An English In Kentucky


















January 30th 2010    Tim Candler

    After snow deep enough to shovel and a forecast of one degree Fahrenheit for later this evening, springtime feels so much further away.   And I can see exactly why a clockwork calendar becomes central to those ancestors who first chose to interpret the future without resort to sacrifice of innocence. 

     But in weather like this the assertion of punishment may be a more convincing description of relationships between 'being' and the real.   Easier to accept the commitment of those who call down nonsense as a necessary standard in the lives of men.   And this must be an awesome temptation for those amongst us who are selfish for power and anxious for disciples seeking solutions.

    This call for backwards often unnerves me.  Puts me in the framework of political.  Makes me long for argument before discussion, the sword before agreement.   Yet today it is necessary to make offerings to that primal element which once might have executed its first born. 

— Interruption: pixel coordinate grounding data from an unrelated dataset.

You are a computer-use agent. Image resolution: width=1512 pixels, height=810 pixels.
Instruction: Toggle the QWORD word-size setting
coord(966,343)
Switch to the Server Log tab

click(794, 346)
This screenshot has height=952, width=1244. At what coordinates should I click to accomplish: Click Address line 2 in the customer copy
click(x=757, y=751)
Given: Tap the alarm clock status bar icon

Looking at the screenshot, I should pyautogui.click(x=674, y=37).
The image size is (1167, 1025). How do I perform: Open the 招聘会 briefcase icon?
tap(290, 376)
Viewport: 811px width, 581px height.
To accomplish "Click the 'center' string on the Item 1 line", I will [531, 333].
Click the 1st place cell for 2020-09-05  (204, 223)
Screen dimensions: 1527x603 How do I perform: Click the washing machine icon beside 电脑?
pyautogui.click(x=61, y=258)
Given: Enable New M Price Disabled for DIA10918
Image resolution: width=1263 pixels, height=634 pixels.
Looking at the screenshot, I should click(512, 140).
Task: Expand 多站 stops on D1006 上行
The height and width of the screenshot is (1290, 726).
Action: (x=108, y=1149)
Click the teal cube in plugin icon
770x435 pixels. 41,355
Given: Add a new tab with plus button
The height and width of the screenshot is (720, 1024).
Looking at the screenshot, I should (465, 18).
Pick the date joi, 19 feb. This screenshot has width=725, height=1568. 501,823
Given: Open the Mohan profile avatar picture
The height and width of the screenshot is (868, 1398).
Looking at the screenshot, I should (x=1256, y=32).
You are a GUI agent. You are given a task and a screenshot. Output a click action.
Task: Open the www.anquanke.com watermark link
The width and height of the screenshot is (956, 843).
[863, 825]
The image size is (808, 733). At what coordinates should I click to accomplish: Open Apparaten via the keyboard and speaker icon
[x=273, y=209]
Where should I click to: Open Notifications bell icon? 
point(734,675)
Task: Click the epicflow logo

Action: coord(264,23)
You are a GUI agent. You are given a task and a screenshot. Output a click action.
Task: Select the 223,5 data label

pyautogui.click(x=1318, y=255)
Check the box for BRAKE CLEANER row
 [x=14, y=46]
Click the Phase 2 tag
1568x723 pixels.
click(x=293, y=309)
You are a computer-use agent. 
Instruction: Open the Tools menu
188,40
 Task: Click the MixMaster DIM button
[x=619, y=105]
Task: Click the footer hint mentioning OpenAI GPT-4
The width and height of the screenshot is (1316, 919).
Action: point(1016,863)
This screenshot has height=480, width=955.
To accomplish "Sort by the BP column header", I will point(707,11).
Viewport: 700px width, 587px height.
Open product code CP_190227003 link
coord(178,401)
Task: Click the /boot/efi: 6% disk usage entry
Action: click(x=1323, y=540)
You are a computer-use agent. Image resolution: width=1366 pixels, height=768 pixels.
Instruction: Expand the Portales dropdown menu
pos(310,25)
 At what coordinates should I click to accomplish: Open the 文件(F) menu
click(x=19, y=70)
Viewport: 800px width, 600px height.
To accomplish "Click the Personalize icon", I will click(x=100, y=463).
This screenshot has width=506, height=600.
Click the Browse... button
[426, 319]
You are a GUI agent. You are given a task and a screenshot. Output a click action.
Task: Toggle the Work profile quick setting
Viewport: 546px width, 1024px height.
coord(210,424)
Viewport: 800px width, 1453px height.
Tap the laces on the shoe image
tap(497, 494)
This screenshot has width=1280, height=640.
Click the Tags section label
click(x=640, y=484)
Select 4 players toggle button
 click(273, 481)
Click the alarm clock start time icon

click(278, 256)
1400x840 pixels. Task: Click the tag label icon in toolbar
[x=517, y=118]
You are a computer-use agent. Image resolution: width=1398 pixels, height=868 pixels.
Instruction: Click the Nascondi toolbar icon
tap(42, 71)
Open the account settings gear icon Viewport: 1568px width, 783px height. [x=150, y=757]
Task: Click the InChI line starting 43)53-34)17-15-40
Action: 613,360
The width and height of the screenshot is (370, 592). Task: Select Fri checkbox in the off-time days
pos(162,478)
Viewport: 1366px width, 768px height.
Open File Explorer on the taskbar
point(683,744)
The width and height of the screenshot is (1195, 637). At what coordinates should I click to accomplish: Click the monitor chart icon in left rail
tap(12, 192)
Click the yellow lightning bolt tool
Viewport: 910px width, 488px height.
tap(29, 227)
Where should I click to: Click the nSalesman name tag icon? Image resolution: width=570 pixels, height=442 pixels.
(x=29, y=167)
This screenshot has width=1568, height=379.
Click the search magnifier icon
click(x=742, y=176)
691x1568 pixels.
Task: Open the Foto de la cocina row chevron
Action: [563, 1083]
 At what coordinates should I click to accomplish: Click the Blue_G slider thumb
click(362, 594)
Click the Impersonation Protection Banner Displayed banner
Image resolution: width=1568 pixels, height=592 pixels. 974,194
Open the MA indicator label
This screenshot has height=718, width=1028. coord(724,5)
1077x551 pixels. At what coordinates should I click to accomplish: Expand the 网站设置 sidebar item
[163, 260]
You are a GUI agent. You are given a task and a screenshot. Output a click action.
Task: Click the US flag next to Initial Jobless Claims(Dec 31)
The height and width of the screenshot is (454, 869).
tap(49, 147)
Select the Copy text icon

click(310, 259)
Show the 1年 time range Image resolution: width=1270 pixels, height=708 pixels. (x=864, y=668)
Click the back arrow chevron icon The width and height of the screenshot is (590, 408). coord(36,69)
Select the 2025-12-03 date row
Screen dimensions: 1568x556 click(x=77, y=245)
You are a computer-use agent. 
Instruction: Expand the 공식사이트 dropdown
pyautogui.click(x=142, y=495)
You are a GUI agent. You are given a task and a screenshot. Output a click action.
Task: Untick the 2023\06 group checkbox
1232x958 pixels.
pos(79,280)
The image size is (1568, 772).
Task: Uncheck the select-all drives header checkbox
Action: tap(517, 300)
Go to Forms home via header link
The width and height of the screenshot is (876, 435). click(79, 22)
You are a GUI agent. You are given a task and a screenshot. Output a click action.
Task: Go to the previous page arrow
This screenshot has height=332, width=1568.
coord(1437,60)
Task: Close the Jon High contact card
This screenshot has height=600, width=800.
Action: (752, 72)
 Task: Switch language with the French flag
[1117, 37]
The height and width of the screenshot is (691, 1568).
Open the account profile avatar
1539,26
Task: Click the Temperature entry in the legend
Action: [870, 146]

    Easy to think of this deed as tactile.  The feel of warm blood, and the cold touch of stone, procession and mourning, followed by a sense of accomplishment.  Harder to see this deed as it might apply to any definition of innocent, because more often it is the weak who are sacrificed by the powerful. 

    And I guess that's why chocolate chips and baking are a critical ingredient to a celebration of our own idea of purity.  Otherwise without them the season might not turn and we would be doomed to snow and ice into perpetuity.